What seemed like temporary emergency measures at the start of the pandemic, with the most prominent being shifting in-person lectures to online learning models, have led to much deeper cultural changes across education institutions in the last year. As a result, it is quite unclear what the campus of the future will look like.
Some students are eager to come back to the campus, others less so. In higher education, the campus experience is often seen as a critical part of the student journey, whereas further education students could be more versatile about how their education is delivered. It means institutions must remain alert to the changing preferences of their students and employers in order to successfully adapt their offer.
From a real estate perspective, this includes making some very big decisions: principally, whether to keep, dispose of, repurpose and commercialise, or relocate the once traditional and iconic campus culture.
Before the pandemic, several establishments we work with had undertaken space utilisation surveys, which revealed that some buildings were massively under-utilised. To maximise the value of these buildings in the new world, institutions could look into flexible lease or license arrangements with business partners. As well as generating a direct income, this kind of collaboration could strengthen relationships between students and businesses for future employment.
Another topic high on the political agenda is relocation to unlock town centre regeneration. by increasing footfall. There will be space for such a move as many big-name retail stalwarts have collapsed in the past 12 months and huge new build office blocks remain unoccupied, with further office space likely to be released to the market as many employers implement permanent WFH policies.
Ultimately, these decisions are all underpinned by the same issues of affordability and availability of funding. Many colleges and universities are worried that the lean into more flexible learning styles, without the physical environment and a “true” higher education experience, may deter students from applying in the first place.
Some organisations are also looking into securing income and capital funding through non-traditional means. Although it is likely that standalone public sector grant-led solutions will dominate the capital investment landscape for projects across higher education institutions, it is becoming more apparent that blended public and private funding solutions and co-locations with other civic providers will provide an influx of funding as well as ideal connections to private sector companies or public services that students can take advantage of.

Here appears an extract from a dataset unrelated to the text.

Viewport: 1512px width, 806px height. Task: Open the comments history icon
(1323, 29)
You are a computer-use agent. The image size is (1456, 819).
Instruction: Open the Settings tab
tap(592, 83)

This blended approach could also provide access to other funds such as the City Deal Investment Programmes and other economic/GVA based schemes, where the ability to demonstrate return on investment and other impacts and benefits lends itself more towards a collaborative approach.
This could involve a rework of the entire estates’ strategy for the organisation, or it could be as simple as disposing of buildings that are under-utilised and hard to justify retaining. But what is clear is that old-style campuses won’t deliver the revenue that they used to, and that now is the time to innovate - considering cost, wider sustainability issues and being open to new partnership opportunities. The world has changed, and academic institutions need to evolve with it
Each college and university must work out for itself the right balance – measuring the cost of keeping too much of its current estate, against the risk of getting rid of too many buildings and not having enough left for future needs. And while there is no one-size fits all solution, dialogue across the sectors is essential, to have a real shot of accessing funding.